-------- SUPPLIED MATERIAL --------

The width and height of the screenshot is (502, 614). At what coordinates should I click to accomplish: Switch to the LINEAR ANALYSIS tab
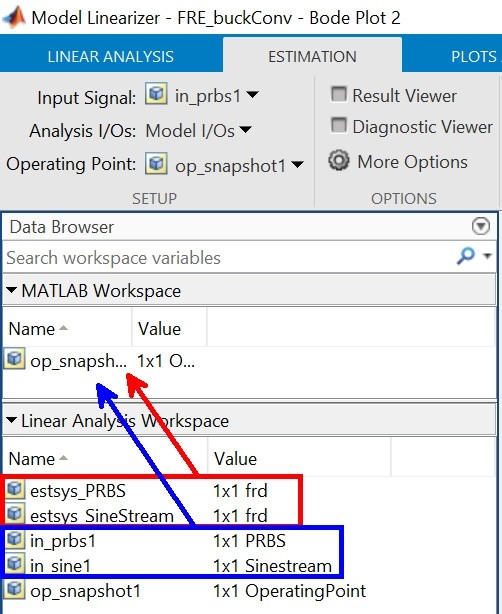click(x=111, y=56)
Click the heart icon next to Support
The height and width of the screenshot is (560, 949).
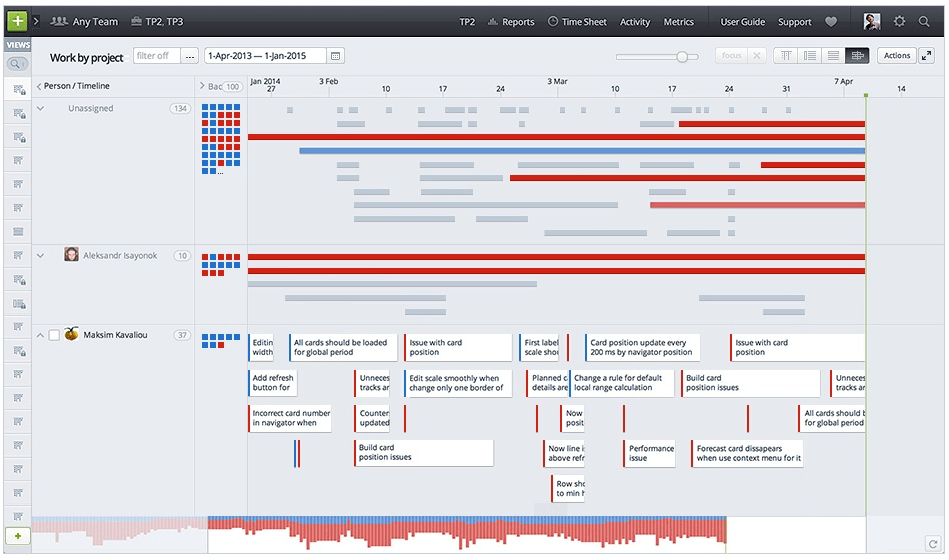click(831, 22)
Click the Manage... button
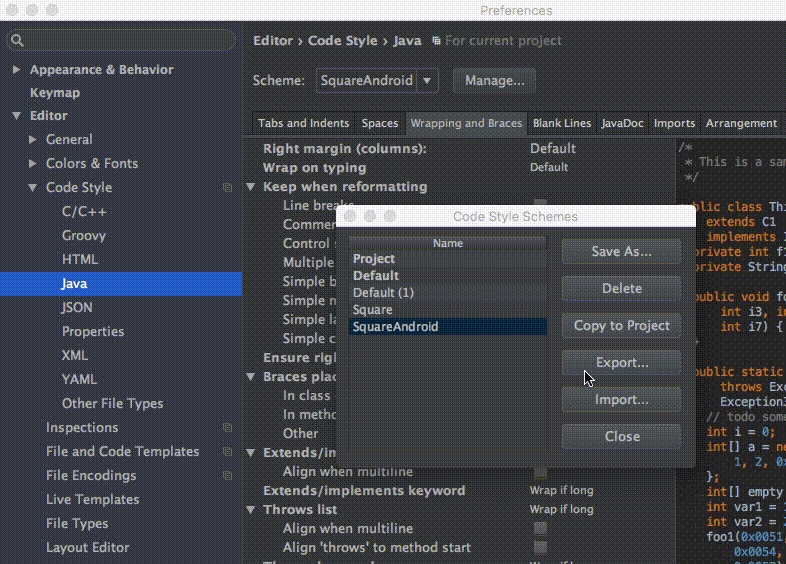Image resolution: width=786 pixels, height=564 pixels. [x=494, y=81]
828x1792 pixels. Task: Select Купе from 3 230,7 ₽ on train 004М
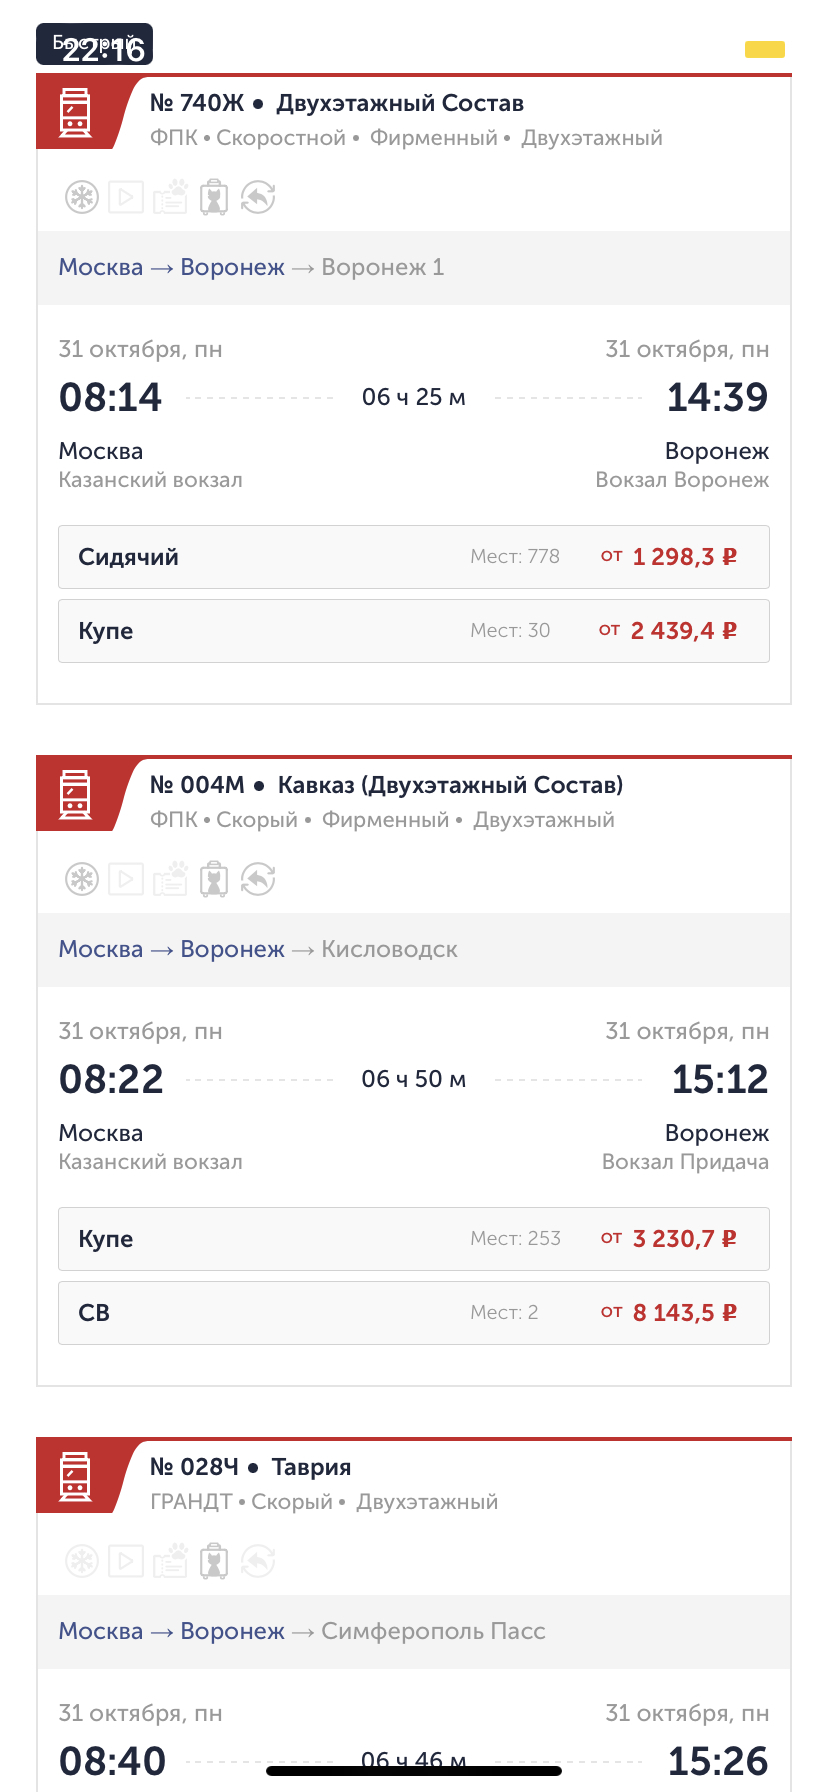coord(414,1239)
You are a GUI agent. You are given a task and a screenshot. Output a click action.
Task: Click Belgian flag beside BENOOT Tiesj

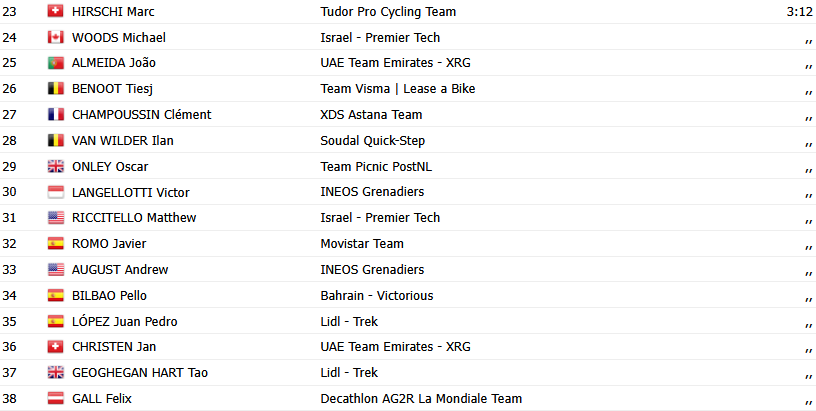pos(55,89)
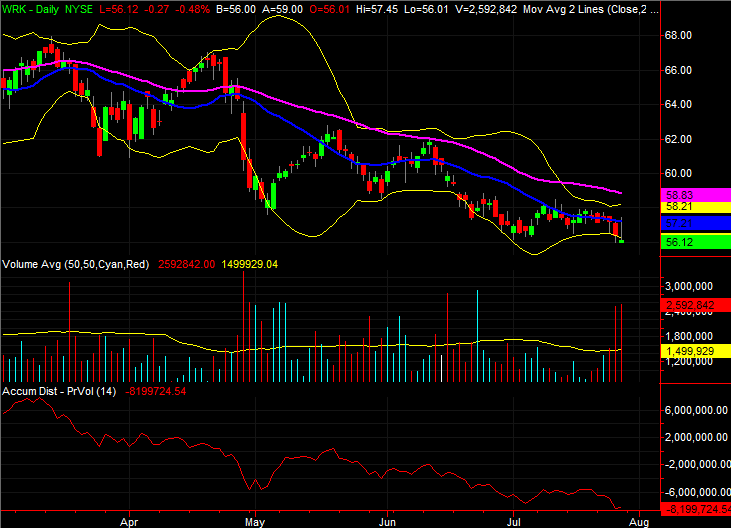731x528 pixels.
Task: Select the Accum Dist - PrVol indicator title
Action: coord(60,390)
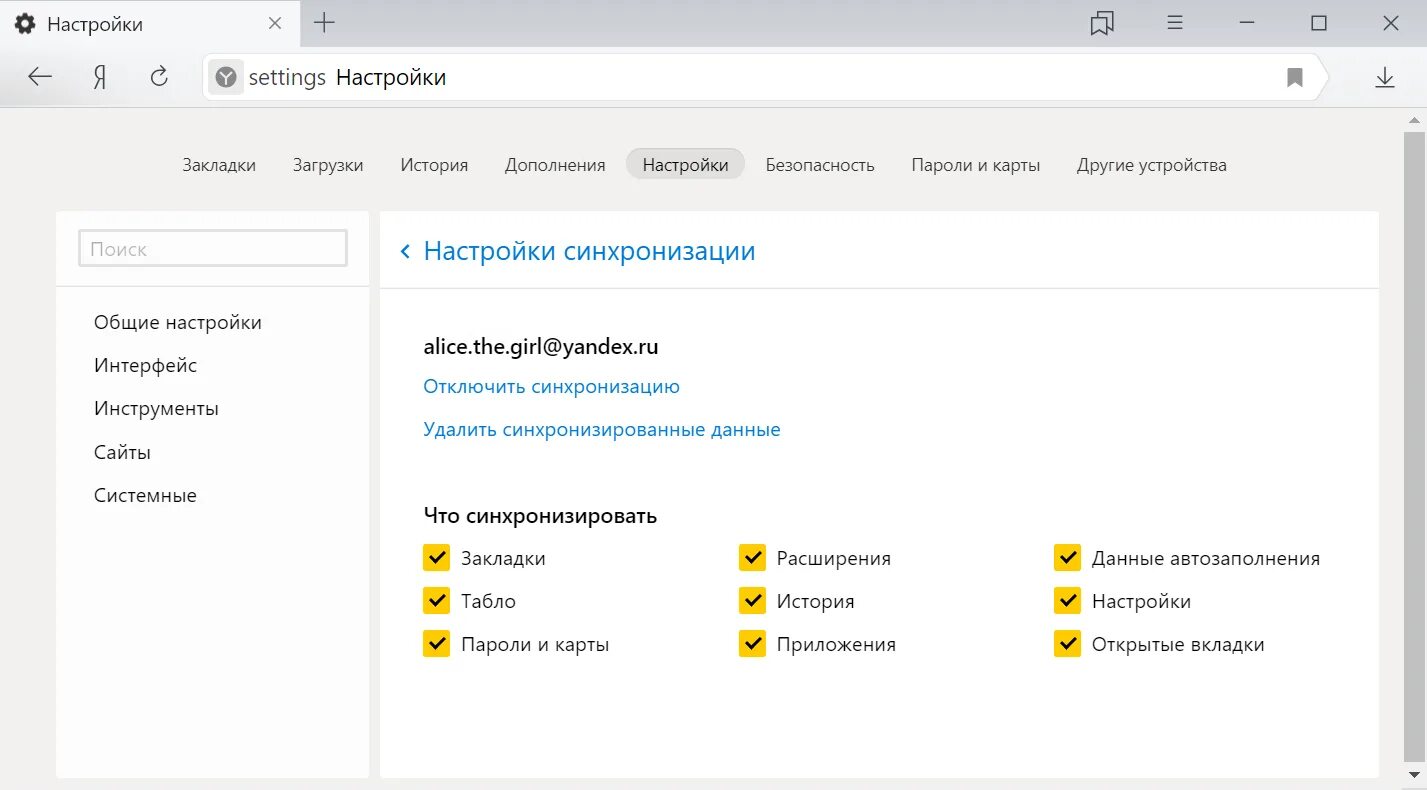Reload the page with refresh icon
1427x790 pixels.
coord(159,77)
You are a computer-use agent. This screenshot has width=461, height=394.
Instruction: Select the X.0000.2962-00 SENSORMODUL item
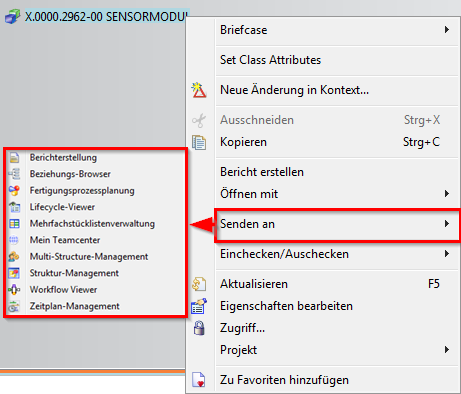(107, 17)
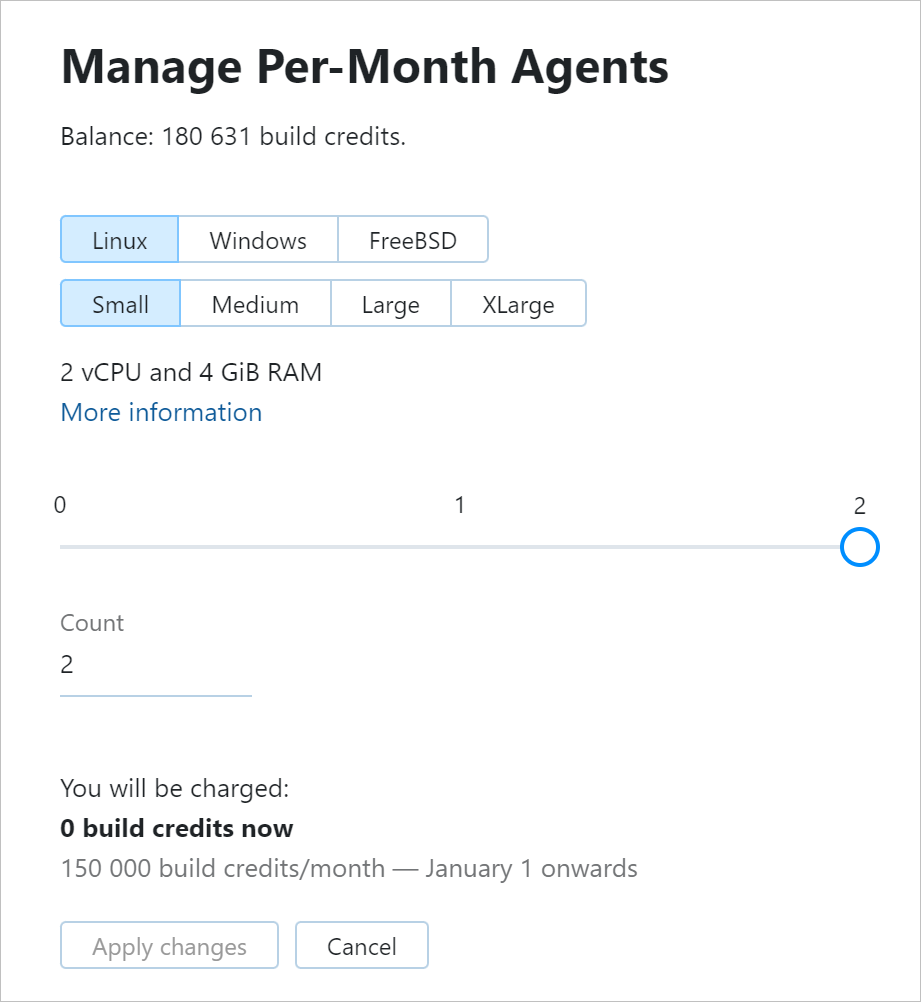
Task: Select the number 2 in Count field
Action: (66, 664)
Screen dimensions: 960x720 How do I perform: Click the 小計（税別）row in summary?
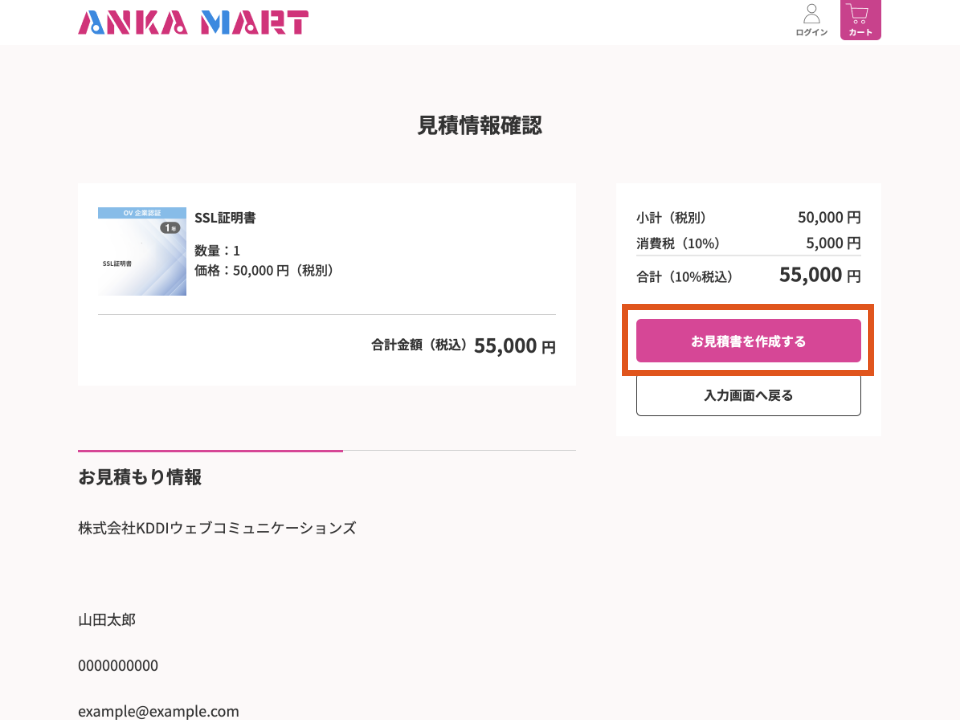748,217
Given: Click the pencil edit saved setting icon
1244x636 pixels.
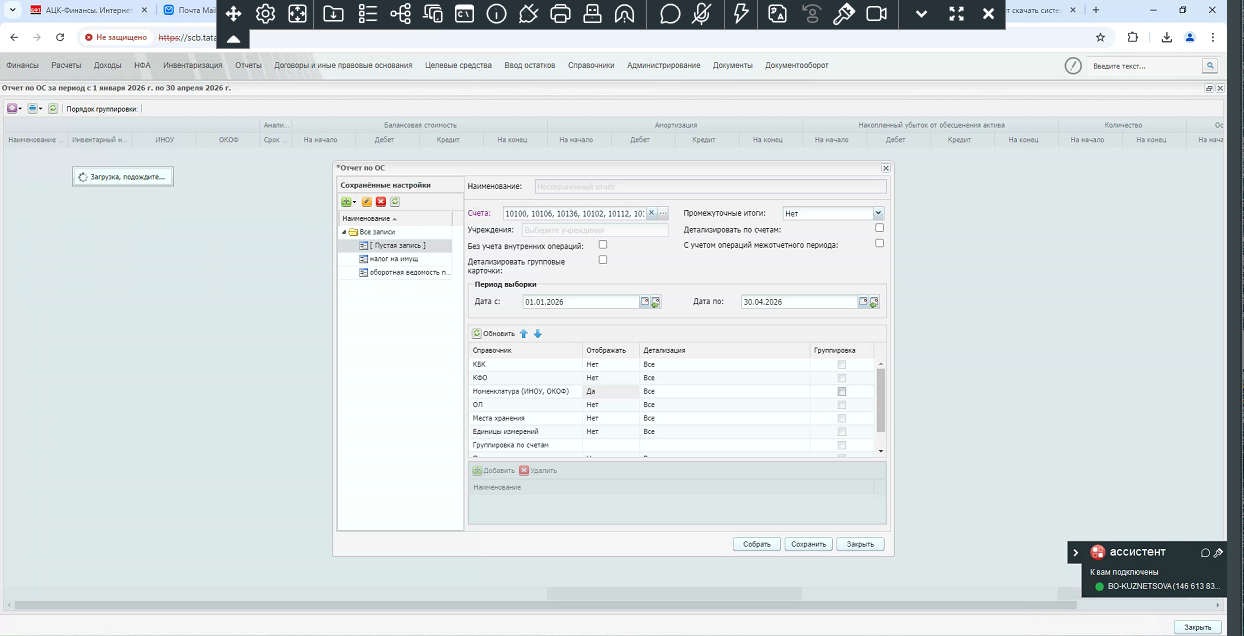Looking at the screenshot, I should pyautogui.click(x=367, y=202).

--------

TASK OBJECTIVE
Express the lines from the line with "828x1792 pixels. Task: Select" to the line with "coord(414,1239)" as a two-column CSV with the columns instruction and click, giving one row per line pair that holds the line's text and its answer. Put each value in a single quoted field with line breaks changed to spaces, and omit the pictures.

ANSWER TO THE PROBLEM
instruction,click
"828x1792 pixels. Task: Select Купе from 3 230,7 ₽ on train 004М","coord(414,1239)"